Process input data with filters and meaningful variable names.

This function is called at the head of every aggregation method function.

preprocess_judgements(
  expert_judgements,
  round_2_filter = TRUE,
  three_point_filter = TRUE,
  percent_toggle = FALSE
)

Arguments

expert_judgements

A dataframe with the same variables (columns) as data_ratings.

round_2_filter

Note that the IDEA protocol results in both a Round 1 and Round 2 set of probabilities for each claim. Unless otherwise specified, we will assume that the final Round 2 responses (after discussion) are being referred to.

three_point_filter

Defaults TRUE to filter three point estimates.

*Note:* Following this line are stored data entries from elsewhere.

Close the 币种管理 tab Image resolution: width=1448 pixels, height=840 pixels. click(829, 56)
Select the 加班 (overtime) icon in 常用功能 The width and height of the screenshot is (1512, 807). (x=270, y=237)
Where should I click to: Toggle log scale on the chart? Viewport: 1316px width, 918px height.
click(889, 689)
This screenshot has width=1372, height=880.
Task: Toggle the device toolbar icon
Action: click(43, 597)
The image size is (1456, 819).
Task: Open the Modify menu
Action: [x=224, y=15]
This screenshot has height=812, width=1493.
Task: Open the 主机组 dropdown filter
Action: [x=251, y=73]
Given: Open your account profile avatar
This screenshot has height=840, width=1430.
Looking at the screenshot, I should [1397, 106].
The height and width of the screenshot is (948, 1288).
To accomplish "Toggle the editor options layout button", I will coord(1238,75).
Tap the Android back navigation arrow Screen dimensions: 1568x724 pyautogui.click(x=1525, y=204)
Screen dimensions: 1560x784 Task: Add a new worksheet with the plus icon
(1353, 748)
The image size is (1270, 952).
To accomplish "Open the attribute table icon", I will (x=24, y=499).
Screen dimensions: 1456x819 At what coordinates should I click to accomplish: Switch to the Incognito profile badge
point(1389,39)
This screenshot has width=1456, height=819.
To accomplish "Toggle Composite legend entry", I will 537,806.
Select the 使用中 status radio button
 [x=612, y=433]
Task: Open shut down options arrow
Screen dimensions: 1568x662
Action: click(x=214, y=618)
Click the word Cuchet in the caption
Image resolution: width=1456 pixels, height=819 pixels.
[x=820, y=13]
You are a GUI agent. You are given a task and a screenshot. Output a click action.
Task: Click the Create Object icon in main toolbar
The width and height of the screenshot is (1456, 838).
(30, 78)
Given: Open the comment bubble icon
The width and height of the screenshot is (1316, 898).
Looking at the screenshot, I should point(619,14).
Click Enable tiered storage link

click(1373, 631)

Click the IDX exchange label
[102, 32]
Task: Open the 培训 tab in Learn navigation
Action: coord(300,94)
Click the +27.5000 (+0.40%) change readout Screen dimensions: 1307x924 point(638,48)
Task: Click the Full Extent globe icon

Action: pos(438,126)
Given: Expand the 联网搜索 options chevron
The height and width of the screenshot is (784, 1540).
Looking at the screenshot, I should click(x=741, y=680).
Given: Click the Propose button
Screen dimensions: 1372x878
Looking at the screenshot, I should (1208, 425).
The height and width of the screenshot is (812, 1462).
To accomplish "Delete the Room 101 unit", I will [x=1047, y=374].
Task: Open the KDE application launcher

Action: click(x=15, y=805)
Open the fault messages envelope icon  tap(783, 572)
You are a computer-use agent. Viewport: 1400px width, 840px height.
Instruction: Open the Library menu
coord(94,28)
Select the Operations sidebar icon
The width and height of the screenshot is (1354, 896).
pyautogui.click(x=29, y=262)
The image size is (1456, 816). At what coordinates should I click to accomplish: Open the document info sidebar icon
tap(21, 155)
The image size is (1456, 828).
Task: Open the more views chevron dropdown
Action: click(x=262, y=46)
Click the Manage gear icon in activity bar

FALSE will filter the involved_binary question.

percent_toggle

Change the values to probabilities from percentages. Default is FALSE

Value

a long tibble of expert judgements, with six columns: round, paper_id, user_name, element (i.e. question type), and value (i.e. participant response).

Details

This pre-processing function takes input data in the format of data_ratings and outputs a dataframe that:

  1. Applies any filters or manipulations required by the aggregation method.

  2. Converts the input data into variables with more meaningful names for coding, to avoid errors in the wrangling process.

Examples

if (FALSE) preprocess_judgements(data_ratings)